- Directed by: Joel Haikali
- Starring: Patrick Hainghono
- Release dates: October 28, 2010;
- Running time: +88 minutes
- Country: Namibia
- Languages: English, Afrikaans, Ovambo

= My Father's Son (film) =

2010 Namibian film directed by Joel Haikali

My Father's Son is a 2010 Namibian comedy film directed by Joel Haikali. It stars Panduleni Hailundu, Patrick Hainghono, and Senga Brockerhoff. The film explores the cultural clash between urban and rural lifestyles in Namibia, as well as the relationship between modern and traditional values.

== Plot ==

Ngilifa, a successful businessman from the capital city of Windhoek, returns to his native village in Ovamboland, in northern Namibia, after 21 years of absence. He brings along his sophisticated urban wife, who is of a different ethnic background. They seek out his younger brother, who still lives in the village as a cattle herder, to "free" him from the "backward" traditional life. However, their attempt to persuade him to join them in the city meets with resistance and ridicule from the villagers, who are proud of their customs and heritage. A comedy of culture clash ensues as the film negotiates the relation between the urban worlds of modern Africa and its traditional roots.

== Cast ==

- Panduleni Hailundu as Ngilifa
- Patrick Hainghono as Ngilifa's younger brother
- Senga Brockerhoff as Ngilifa's wife
- Other actors as villagers

== Production ==

The film was produced by Joe Vision Production, a company founded by Joel Haikali, who also wrote and directed the film. The film features dialogue in Oshiwambo, Afrikaans, and English. It was shot in Windhoek and in a rural village in Ovamboland.
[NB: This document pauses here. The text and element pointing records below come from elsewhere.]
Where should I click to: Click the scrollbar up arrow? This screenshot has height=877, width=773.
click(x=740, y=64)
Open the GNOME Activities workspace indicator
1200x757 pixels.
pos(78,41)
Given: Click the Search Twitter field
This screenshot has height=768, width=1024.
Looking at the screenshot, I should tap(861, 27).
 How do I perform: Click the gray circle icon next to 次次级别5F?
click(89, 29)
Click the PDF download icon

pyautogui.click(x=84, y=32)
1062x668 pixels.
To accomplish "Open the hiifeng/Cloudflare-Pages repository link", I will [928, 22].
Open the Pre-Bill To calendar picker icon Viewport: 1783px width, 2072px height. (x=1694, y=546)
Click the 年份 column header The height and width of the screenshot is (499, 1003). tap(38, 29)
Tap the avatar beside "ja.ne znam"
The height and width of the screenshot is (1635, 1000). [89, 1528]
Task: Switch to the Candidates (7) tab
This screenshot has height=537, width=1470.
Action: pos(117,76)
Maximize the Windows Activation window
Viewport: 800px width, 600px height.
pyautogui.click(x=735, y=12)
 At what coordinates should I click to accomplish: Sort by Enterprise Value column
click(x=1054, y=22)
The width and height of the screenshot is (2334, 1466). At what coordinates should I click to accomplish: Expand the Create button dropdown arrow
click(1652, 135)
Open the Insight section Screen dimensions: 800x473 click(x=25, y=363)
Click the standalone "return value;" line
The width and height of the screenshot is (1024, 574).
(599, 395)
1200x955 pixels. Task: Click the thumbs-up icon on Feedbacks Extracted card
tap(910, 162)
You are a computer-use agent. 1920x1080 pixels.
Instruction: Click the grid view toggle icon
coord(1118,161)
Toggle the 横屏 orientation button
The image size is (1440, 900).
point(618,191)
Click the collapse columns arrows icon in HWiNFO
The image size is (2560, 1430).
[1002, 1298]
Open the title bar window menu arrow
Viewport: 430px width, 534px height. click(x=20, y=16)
The film was released in October 2010 in Namibia.

== Reception ==

The film received positive reviews from critics and audiences, who praised its humor, social commentary, and cultural representation. The film was nominated for the Best Feature Film award at the 2011 Namibian Film Awards. The film was also screened at various international film festivals, such as the Pan-African Film Festival, the Durban International Film Festival, and the Africa in Motion Film Festival.